Collected data
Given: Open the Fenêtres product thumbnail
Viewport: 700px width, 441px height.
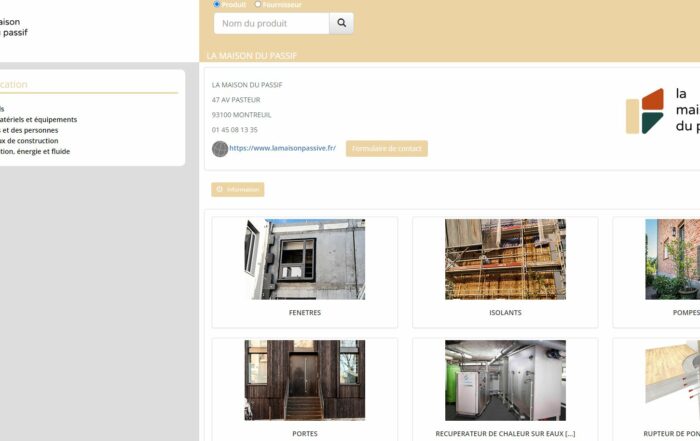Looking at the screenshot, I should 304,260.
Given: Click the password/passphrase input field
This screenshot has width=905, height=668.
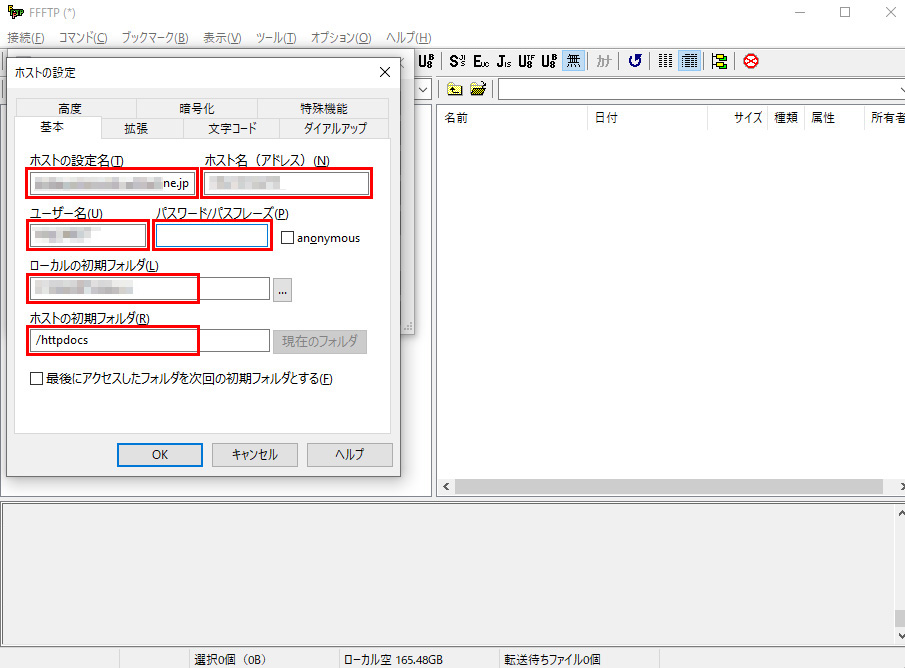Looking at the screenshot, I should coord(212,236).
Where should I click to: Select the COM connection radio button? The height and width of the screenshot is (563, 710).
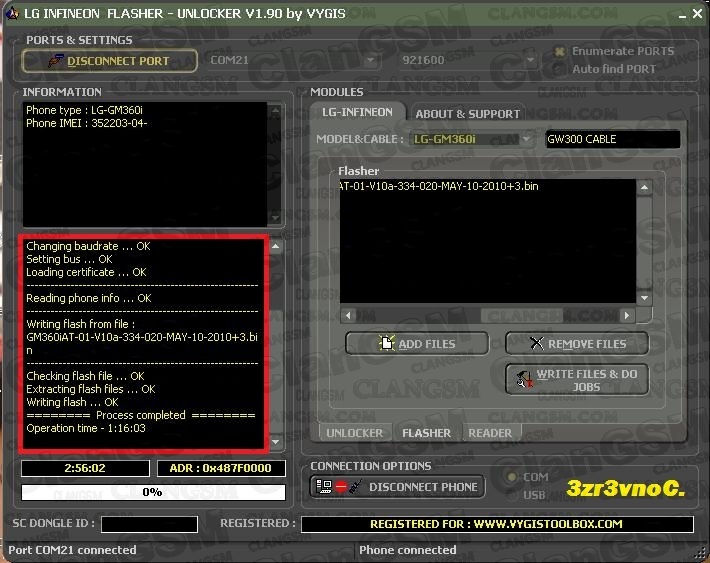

== Exercise brief ==
Could the data above be reproduced exactly, with the pictures left out?

== Task response ==
Given: Open the Fenêtres product thumbnail
Viewport: 700px width, 441px height.
Looking at the screenshot, I should 304,260.
Given: Click the password/passphrase input field
This screenshot has width=905, height=668.
Looking at the screenshot, I should coord(212,236).
Where should I click to: Select the COM connection radio button? The height and width of the screenshot is (563, 710).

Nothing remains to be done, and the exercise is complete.